Instead, what hoardings there are cheerlead the spectacular experiment in tropical socialism that is Cuba. An end to injustice. Everything for the revolution. If you fight daily, victory is certain. Fidel Castro towering over the ranged masses of Cuba: From my neighbourhood I will defend socialism. Che Guevara’s mien is everywhere, gazing heroically into the distance. Thank you, Che, for your example. Towards Victory, Always. And there’s endless public needling of Imperialism and the officious neighbour just a hundred odd kilometres across the sea whose embargo is the cause for much of Cuba’s economic woes today.
Over lunch at a restaurant in Old Havana, my companion and I make an observation about the two men sitting at the next table. It turns out they speak a little English, so they respond and we get talking. Mike and Mikhail are in their mid-thirties and work at jobs connected with the arts. I ask Mikhail how a poet would make a living in Cuba. “He would write poetry and he would fight.” Like the Cuban national hero, the poet-revolutionary José Martí. But Mikhail feels it’s time for Cuba to change. When I ask him what exactly he means, he clams up. Speaking ill of the government has been known to bring trouble. “My friend,” says Mikhail, apologetically, “I don’t know who you are.” For once, words don’t fail me. I quote what must be Martí’s best-known line: “Yo soy un hombre sincero.” I am a sincere man. There are cries of delight and Mike and Mikhail burst into ‘Guantanamera’. Their company and advice, and the friends we make through them end up opening the doors to Cuba a little wider.

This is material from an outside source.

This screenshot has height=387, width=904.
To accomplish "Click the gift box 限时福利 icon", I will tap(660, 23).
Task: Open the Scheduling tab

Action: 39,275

The tourist in Havana has exhaustingly many places to visit and things to do. It’s probably best to abandon any attempt at thoroughness and wander about desultorily, taking in the dilapidated grandeur of the city, the irrepressible loucheness of its streets. Havana is rendered somewhat tractable by dividing it into zones. Old Havana — Habana Vieja — is where the five hundred years of the city’s history are crammed. Plazas, churches, houses, bars, cafés all thrive densely next to each other, and this is where most tourists choose to stay. Centro Habana is the slightly grittier part of town where the old Chinatown and Afro-Cuban hangouts are. Vedado is the chic Havana of boulevards, parks, and the art-deco edifices of the prosperous (if iniquitous) first half of the twentieth century.

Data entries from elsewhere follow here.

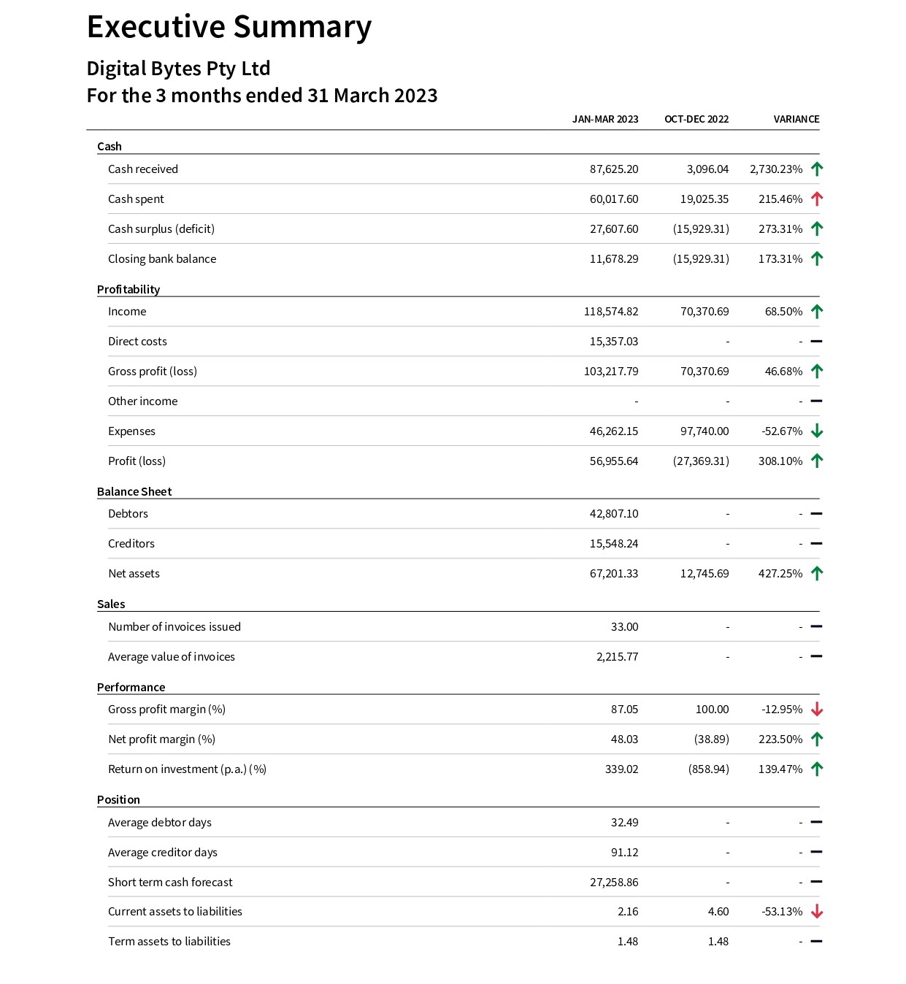The width and height of the screenshot is (906, 984).
Task: Click the VARIANCE column header
Action: tap(796, 119)
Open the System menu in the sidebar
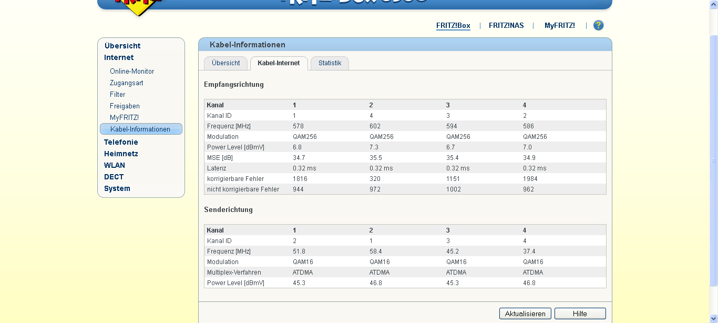Screen dimensions: 718x323 (117, 188)
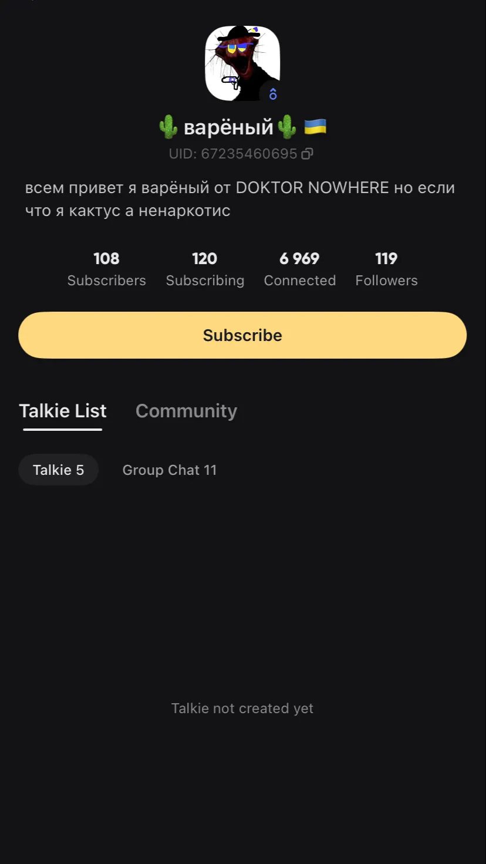The image size is (486, 864).
Task: Open the profile avatar picture
Action: click(x=242, y=63)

At the Plaza de la Catedral in Habana Vieja, an old woman is selling issues of the state mouthpiece Granma as souvenirs to tourists. “Please buy one — I need the money to buy oil,” she repeats plaintively a couple of times, and having no takers, gives up and says with a laugh, “They’ll kill me if they hear me saying this.” Every area that’s frequented by tourists has jineteros — hustlers — who attempt to charm you into a restaurant to earn a commission. Antonio is a lean middle-aged black man who guesses I’m from India. He stomps the ground and says with profound emotion, “Pakistan bad. India good. Come eat in my restaurant.” It turns out he’s actually been in India. It’s rare to meet a Cuban who’s been abroad, so I dig further. Turns out he’s a doctor, and he went to Mumbai for a conference. He hustles in his spare time for some additional income.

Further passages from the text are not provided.